All the data below should be printed again without a single difference.
Available data START
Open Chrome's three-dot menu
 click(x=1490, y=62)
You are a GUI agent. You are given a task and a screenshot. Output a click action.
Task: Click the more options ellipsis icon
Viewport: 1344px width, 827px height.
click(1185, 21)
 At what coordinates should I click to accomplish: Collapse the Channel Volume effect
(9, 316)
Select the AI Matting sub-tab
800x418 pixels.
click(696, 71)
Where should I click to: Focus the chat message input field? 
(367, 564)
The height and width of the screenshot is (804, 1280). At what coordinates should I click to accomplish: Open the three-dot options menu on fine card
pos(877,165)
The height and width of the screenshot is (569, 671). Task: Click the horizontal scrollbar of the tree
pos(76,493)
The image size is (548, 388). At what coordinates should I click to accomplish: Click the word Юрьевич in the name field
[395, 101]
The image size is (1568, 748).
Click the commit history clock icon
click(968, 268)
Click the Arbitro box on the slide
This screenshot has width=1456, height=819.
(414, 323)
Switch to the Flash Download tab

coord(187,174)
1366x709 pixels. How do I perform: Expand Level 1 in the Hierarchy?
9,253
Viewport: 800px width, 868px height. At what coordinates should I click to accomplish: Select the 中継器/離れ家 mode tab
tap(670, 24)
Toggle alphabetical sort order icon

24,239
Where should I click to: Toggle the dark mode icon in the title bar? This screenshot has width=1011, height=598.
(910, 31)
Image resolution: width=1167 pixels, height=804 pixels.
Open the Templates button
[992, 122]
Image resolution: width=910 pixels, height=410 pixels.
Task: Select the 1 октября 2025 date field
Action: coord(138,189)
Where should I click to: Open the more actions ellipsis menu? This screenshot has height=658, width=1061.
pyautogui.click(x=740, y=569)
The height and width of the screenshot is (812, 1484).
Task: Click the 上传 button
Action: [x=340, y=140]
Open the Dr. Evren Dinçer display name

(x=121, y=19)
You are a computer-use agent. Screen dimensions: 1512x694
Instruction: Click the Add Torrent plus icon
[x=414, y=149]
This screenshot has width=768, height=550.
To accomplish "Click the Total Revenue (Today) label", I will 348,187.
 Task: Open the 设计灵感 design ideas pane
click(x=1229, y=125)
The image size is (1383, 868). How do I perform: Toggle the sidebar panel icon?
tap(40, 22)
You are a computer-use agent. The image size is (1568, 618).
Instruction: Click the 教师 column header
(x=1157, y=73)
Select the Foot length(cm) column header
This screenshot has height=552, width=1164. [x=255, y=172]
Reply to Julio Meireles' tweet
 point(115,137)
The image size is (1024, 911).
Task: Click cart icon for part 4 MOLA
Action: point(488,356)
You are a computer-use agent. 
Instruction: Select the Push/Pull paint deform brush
Available data END
• [Exercise solution]
Open Chrome's three-dot menu
 click(x=1490, y=62)
You are a GUI agent. You are given a task and a screenshot. Output a click action.
Task: Click the more options ellipsis icon
Viewport: 1344px width, 827px height.
click(1185, 21)
 At what coordinates should I click to accomplish: Collapse the Channel Volume effect
(9, 316)
Select the AI Matting sub-tab
800x418 pixels.
click(696, 71)
Where should I click to: Focus the chat message input field? 
(367, 564)
The height and width of the screenshot is (804, 1280). At what coordinates should I click to accomplish: Open the three-dot options menu on fine card
pos(877,165)
The height and width of the screenshot is (569, 671). Task: Click the horizontal scrollbar of the tree
pos(76,493)
The image size is (548, 388). At what coordinates should I click to accomplish: Click the word Юрьевич in the name field
[395, 101]
The image size is (1568, 748).
Click the commit history clock icon
click(968, 268)
Click the Arbitro box on the slide
This screenshot has width=1456, height=819.
(414, 323)
Switch to the Flash Download tab

coord(187,174)
1366x709 pixels. How do I perform: Expand Level 1 in the Hierarchy?
9,253
Viewport: 800px width, 868px height. At what coordinates should I click to accomplish: Select the 中継器/離れ家 mode tab
tap(670, 24)
Toggle alphabetical sort order icon

24,239
Where should I click to: Toggle the dark mode icon in the title bar? This screenshot has width=1011, height=598.
(910, 31)
Image resolution: width=1167 pixels, height=804 pixels.
Open the Templates button
[992, 122]
Image resolution: width=910 pixels, height=410 pixels.
Task: Select the 1 октября 2025 date field
Action: coord(138,189)
Where should I click to: Open the more actions ellipsis menu? This screenshot has height=658, width=1061.
pyautogui.click(x=740, y=569)
The height and width of the screenshot is (812, 1484).
Task: Click the 上传 button
Action: [x=340, y=140]
Open the Dr. Evren Dinçer display name

(x=121, y=19)
You are a computer-use agent. Screen dimensions: 1512x694
Instruction: Click the Add Torrent plus icon
[x=414, y=149]
This screenshot has width=768, height=550.
To accomplish "Click the Total Revenue (Today) label", I will 348,187.
 Task: Open the 设计灵感 design ideas pane
click(x=1229, y=125)
The image size is (1383, 868). How do I perform: Toggle the sidebar panel icon?
tap(40, 22)
You are a computer-use agent. The image size is (1568, 618).
Instruction: Click the 教师 column header
(x=1157, y=73)
Select the Foot length(cm) column header
This screenshot has height=552, width=1164. [x=255, y=172]
Reply to Julio Meireles' tweet
 point(115,137)
The image size is (1024, 911).
Task: Click cart icon for part 4 MOLA
Action: point(488,356)
You are a computer-use agent. 
Instruction: Select the Push/Pull paint deform brush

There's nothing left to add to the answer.